Why do you do what you do? What motivates you to be successful, have relationships, go to work, to take up hobbies, spend time with friends or go on holiday? What is it that you are really looking for? The answer given by at least 90 per cent of the people I ask is happiness. As William James, the father of modern day psychology said, ‘how to gain, how to keep, how to recover happiness, is in fact for most men at all times the secret motive of all they do’. Happiness turns out to be, along with love, peace and wholeness our deepest longing.
Quite simply happiness not only feels good, but it’s good for your health, your relationships, your work and our society. Happy people have more fulfilling lives, experience a deeper sense of connection to others and to nature and they consistently perform at higher levels than those who aren’t happy. Happiness provides us with the fuel to thrive and flourish as human beings. Society, business, families and our planet need happy people.
But what exactly do we mean by happiness?
Generally, when someone says they are happy they mean they are satisfied with their life and that they are experiencing a preponderance of ‘pleasant’ emotions, such as contentment, pleasure, joy, enthusiasm and delight (and relatively few ‘unpleasant’ emotions). I call this type of happiness ‘normal’ happiness.

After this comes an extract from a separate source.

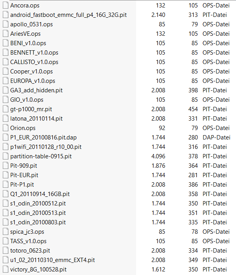Click the file icon next to apollo_0531.ops
The height and width of the screenshot is (275, 236).
5,24
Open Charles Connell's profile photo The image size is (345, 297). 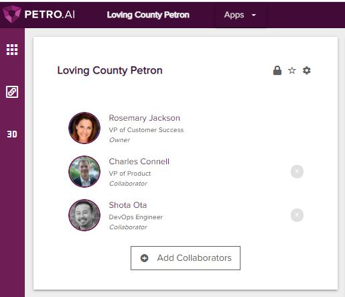84,172
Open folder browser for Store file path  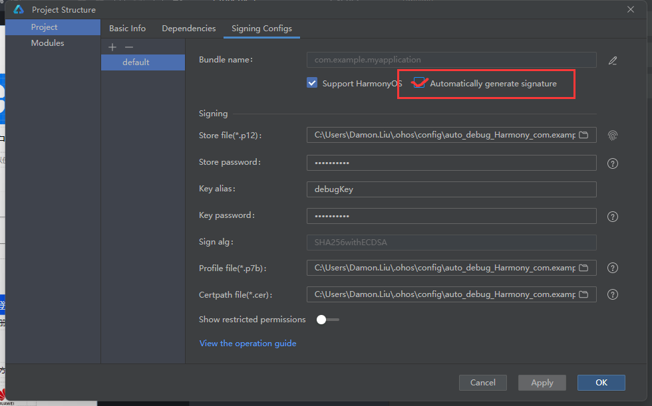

Normal happiness is very much connected to what is going on in your life. If your relationships are going well, you have money in the bank, your health is good and you are successful at what you do, the chances are you will experience normal happiness. The clue that it’s normal happiness is that it is conditional upon certain things being the way you want them to be. If you are made redundant unexpectedly or your partner is upset with you and your sense of happiness and well-being disappears, you know that the happiness you were experiencing was normal. The other hallmark of this type of ‘normal’ happiness is that when we pursue it we often focus on short-term gains at the long-term expense of our health, relationships and personal growth; for example, working round the clock in pursuit of success and money, but neglecting out health and intimate relationships. The pursuit of normal happiness is grounded in the belief that happiness exists outside of us.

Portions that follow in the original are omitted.